Arrêt de travail : impossible de parler d'abandon de poste tant que la visite de reprise obligatoire n'a pas lieu (Cass. soc. 14 janvier 2026, n° 24-19652)
Un examen de reprise du travail est obligatoire après certains arrêts de travail, notamment en cas d’arrêt d’au moins 60 jours pour maladie ou accident non professionnel (c. trav. art. R. 4624-31).En outre, seul l'examen de reprise obligatoire met fin à la période de suspension du contrat de travail pour arrêt de travail. Il en résulte que, tant qu’il n'a pas eu lieu, le contrat reste suspendu et le salarié n’est pas tenu de reprendre son poste (Cass.soc. 6 mai 2015, n° 13-22459).

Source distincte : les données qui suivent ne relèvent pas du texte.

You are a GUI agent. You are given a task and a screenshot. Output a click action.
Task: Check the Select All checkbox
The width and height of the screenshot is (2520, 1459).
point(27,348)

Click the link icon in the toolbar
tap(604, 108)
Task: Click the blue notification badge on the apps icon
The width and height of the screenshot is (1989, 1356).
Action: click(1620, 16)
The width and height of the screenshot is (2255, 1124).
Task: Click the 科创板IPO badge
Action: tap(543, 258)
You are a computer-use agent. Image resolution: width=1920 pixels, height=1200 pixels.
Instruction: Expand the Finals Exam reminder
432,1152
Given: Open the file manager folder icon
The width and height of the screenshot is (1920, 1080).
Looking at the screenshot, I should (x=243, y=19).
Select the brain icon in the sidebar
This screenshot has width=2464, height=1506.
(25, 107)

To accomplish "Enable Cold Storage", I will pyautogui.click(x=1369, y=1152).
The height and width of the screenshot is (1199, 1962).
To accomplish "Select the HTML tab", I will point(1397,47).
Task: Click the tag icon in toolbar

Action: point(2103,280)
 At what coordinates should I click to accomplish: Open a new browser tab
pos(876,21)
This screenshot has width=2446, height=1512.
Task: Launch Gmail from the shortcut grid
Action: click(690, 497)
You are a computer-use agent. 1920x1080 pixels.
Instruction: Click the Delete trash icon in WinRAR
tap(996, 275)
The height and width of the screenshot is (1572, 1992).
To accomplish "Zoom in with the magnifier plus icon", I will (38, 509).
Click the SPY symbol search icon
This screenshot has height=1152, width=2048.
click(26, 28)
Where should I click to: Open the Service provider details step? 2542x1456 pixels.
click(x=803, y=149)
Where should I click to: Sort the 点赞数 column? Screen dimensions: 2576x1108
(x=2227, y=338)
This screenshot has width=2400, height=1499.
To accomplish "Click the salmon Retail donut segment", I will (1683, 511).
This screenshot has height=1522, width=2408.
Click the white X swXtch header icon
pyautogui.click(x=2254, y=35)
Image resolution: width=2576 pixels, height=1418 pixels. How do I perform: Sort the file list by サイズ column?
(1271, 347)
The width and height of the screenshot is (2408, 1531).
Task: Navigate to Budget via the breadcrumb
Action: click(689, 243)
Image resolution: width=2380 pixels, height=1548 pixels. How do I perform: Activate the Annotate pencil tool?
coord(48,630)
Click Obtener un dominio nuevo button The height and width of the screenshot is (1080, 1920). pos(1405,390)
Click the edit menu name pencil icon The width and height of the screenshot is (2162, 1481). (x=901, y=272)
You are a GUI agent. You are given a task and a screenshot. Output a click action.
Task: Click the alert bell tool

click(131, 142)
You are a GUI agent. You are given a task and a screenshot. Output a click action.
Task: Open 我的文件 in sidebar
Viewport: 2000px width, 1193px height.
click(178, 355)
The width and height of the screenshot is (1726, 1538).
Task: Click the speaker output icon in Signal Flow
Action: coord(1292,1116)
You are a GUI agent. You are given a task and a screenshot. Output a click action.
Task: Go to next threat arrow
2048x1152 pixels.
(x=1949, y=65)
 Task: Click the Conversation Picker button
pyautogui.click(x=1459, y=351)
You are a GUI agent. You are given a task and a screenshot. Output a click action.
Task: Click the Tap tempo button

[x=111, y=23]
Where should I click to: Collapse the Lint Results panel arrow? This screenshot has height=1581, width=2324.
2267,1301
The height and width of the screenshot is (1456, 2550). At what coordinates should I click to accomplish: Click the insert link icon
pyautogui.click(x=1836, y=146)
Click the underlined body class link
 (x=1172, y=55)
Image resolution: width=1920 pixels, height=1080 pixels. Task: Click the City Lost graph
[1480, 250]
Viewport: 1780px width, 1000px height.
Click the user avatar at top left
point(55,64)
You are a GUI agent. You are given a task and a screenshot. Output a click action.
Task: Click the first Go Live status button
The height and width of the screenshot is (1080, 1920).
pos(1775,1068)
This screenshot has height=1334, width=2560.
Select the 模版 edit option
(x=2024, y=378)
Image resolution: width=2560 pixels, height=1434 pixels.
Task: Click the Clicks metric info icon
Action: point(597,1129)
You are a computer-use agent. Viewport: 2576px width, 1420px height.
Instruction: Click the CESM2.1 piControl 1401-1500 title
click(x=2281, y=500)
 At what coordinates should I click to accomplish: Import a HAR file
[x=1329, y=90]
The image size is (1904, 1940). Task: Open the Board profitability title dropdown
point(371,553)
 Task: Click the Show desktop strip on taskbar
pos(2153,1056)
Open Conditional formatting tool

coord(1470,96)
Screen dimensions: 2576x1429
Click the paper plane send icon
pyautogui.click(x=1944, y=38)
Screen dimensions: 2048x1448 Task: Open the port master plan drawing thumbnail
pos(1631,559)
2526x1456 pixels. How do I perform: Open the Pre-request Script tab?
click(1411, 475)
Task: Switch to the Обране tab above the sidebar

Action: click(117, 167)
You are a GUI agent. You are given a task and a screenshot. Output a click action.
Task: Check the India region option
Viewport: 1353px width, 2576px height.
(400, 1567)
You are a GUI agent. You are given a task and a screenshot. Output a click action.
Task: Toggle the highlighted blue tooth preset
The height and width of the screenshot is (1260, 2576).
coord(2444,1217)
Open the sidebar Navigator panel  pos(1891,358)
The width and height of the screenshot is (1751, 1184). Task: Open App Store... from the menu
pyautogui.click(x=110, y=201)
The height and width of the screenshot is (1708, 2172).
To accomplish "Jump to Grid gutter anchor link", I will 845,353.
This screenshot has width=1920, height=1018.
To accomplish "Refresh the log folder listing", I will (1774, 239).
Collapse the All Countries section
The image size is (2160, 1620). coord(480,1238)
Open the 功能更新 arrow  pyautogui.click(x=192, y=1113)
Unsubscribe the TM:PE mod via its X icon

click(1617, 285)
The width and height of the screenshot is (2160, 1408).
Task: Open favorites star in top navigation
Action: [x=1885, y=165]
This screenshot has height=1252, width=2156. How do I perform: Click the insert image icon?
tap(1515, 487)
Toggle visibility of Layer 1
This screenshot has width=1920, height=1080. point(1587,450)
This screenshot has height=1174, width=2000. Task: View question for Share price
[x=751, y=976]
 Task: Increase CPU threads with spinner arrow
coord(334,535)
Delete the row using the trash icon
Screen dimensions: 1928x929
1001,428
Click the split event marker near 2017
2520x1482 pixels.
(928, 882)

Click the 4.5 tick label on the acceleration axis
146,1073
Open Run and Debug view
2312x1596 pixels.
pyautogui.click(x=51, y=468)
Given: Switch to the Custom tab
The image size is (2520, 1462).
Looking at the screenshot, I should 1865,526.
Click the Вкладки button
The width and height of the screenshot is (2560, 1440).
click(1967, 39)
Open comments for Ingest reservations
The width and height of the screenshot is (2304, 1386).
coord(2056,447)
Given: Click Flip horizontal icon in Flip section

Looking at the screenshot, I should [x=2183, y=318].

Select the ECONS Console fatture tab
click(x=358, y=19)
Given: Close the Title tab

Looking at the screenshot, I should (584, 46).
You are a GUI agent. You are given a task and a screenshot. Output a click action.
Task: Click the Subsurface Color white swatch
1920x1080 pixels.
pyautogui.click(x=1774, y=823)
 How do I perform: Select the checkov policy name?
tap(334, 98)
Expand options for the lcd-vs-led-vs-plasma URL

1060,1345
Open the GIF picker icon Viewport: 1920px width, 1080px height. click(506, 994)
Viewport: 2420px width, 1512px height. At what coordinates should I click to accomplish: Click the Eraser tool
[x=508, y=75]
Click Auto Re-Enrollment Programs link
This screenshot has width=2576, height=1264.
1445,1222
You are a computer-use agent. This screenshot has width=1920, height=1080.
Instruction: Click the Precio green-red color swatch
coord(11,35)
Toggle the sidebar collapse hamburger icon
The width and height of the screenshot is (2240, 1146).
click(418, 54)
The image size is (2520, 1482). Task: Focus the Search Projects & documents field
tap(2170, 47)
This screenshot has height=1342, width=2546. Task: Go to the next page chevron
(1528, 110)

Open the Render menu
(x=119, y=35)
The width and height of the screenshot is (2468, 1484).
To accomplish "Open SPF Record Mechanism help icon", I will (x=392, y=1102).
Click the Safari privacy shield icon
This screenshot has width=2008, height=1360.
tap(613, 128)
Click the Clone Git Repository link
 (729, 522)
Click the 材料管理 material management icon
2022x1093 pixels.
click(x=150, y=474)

Ainsi, il a été jugé que l’employeur qui n’a pas organisé la visite de reprise obligatoire ne peut pas reprocher au salarié un abandon de poste et le licencier pour faute grave
En l’espèce, le salarié se tenait à la disposition de l’employeur en lui notifiant (à la suite d’une mise en demeure de rependre son poste) qu’il était simplement dans l’attente de l’examen de reprise (qui dans sa situation était obligatoire). Toutefois, bien que la cour d’appel ait qualifié la demande du salarié de « tardive », la Cour de cassation soulève que le salarié n'avait pas été destinataire d'une convocation en vue d'un examen de reprise alors que l'employeur avait connaissance de la date de la fin de l'arrêt de travail.
En conséquence, elle rappelle que le contrat de travail du salarié étant resté suspendu, faute d’examen de reprise auprès de la médecine du travail, l’employeur ne pouvait pas invoquer un abandon de poste et une absence injustifiée du salarié comme motif du licenciement pour faute.